◆ Supplied data:
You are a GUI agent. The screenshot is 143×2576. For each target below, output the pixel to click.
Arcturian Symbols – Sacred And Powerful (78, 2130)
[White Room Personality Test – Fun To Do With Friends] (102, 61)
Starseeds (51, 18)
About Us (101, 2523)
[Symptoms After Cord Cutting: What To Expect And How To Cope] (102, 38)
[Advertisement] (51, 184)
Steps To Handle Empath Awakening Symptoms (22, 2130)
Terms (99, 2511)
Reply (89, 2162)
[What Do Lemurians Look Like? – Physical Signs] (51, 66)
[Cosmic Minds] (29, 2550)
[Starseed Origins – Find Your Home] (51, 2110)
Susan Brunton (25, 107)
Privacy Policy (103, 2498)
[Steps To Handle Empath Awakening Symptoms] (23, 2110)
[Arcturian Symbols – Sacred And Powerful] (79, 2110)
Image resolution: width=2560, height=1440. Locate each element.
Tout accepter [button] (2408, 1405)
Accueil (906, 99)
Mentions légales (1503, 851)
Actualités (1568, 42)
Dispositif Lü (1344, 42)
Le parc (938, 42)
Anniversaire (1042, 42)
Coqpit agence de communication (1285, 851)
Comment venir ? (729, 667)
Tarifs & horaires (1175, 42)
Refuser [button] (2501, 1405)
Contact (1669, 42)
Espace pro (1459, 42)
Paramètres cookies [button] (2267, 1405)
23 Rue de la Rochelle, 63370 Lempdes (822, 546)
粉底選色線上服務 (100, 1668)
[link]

◆ What the task requires: Copy the lines above exactly. Start with the line containing "Terms (99, 2511)", end with the line containing "Image resolution: width=2560, height=1440.", and include both.

◆ Problem solution:
Terms (99, 2511)
Reply (89, 2162)
[What Do Lemurians Look Like? – Physical Signs] (51, 66)
[Cosmic Minds] (29, 2550)
[Starseed Origins – Find Your Home] (51, 2110)
Susan Brunton (25, 107)
Privacy Policy (103, 2498)
[Steps To Handle Empath Awakening Symptoms] (23, 2110)
[Arcturian Symbols – Sacred And Powerful] (79, 2110)
Image resolution: width=2560, height=1440. Locate each element.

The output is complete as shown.